Foucault went on to describe an eighteenth-century report of a medical treatment that was said to have resulted in a patient discarding her insides in her urine. He then compared this strange account to a nineteenth-century description of the meningeal layers of the brain. Between these two ways of describing the clinical world, Foucault argued, lay a transformation in ‘…the relationship between the visible and the invisible’, a process in which knowledge and clinical practice were radically changed as medicine began to ‘see’ by means of this novel gaze into the depths of the body.

In earlier models of illness, disease was mobile, a sum of the trail of symptoms that marked its passage through the inside and outside of the body. In contrast, the new pathological medicine construed illness as a specific anatomical lesion located in the analyzable three-dimensional structure of the body. The gaze was the literal ability to see through the density of the corporal tissues to the hidden lesion that was bringing about the patient's distress. The gaze therefore encompassed both a system of knowledge that equated illness to the underlying pathological lesion and a new method of clinical practice. The post-mortem that could finally reveal the truth of the pathological lesion, the techniques of the clinical examination that enabled the three-dimensional volume of the body to be explored, and the neutral space of the hospital in which these practices could occur, all were both consequences and manifestations of the new clinical gaze. Thus, perception and cognition, seeing and knowing, were brought together within an overall framework of clinical practice.
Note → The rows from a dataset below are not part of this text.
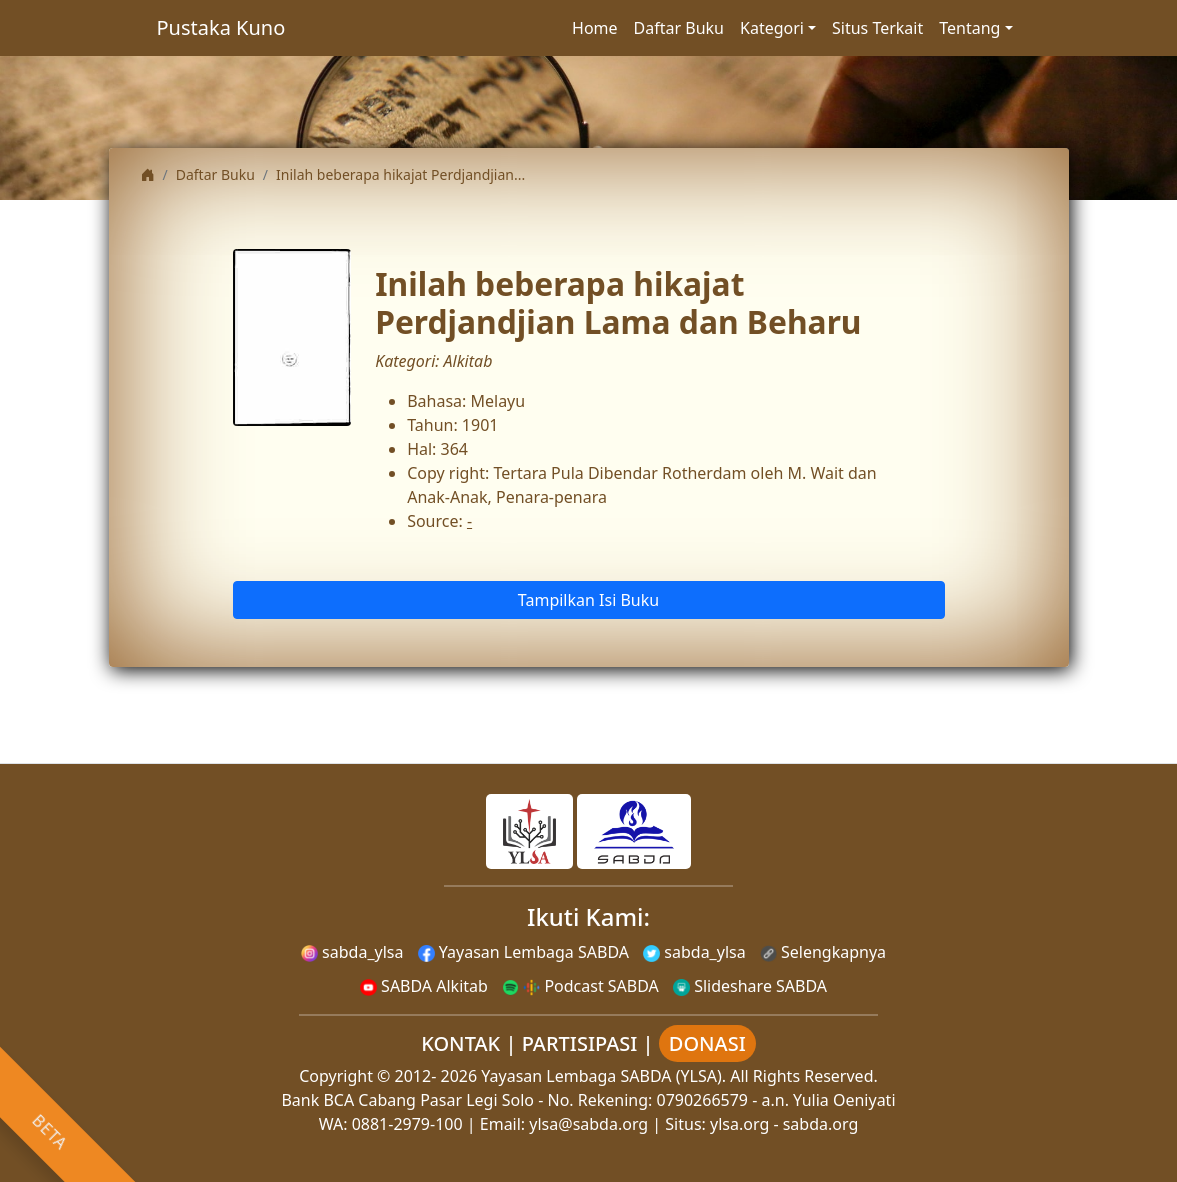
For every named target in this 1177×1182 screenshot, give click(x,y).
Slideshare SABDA (750, 986)
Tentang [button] (969, 28)
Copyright (336, 1076)
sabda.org (821, 1124)
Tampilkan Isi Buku (588, 600)
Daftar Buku (679, 28)
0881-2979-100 (407, 1124)
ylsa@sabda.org (588, 1124)
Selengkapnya (823, 952)
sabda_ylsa (352, 952)
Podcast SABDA (580, 986)
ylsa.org (739, 1124)
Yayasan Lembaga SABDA (523, 952)
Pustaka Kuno (221, 27)
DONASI (707, 1043)
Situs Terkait (877, 28)
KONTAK (460, 1043)
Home (595, 28)
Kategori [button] (772, 28)
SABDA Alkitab (424, 986)
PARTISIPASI (580, 1043)
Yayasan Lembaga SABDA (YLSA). (603, 1076)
The new clinical gaze underpinned the development of medicine in Western countries throughout the nineteenth and twentieth centuries' as increasingly sophisticated searches were devised to penetrate and ‘read’ the patient's body. And yet, despite this intensification of the gaze into the body, it was also accompanied by a widening of its field to other objects during the latter half of the twentieth century as medicine increasingly explored the patient's mind and social context. This extension represents further evidence that the gaze is an active process: the gaze does not simply see what is there but constructs the conditions of possibility, to use a Foucauldian term, for the emergence of certain (medical) objects that in their turn are brought to the senses. The notion of the gaze therefore stands opposed to a conventional account of medical progress that would claim that two centuries ago a means was found of sweeping away the veils of ignorance and revealing things as they really were. Modern Western medicine is only one version — historically and culturally located — of how illness and the body relate together: according to Foucault, this order of the solid visible body was only one way ‘in all likelihood neither the first nor the most fundamental in which one spatializes disease. There have been and will be, other distributions of illness.’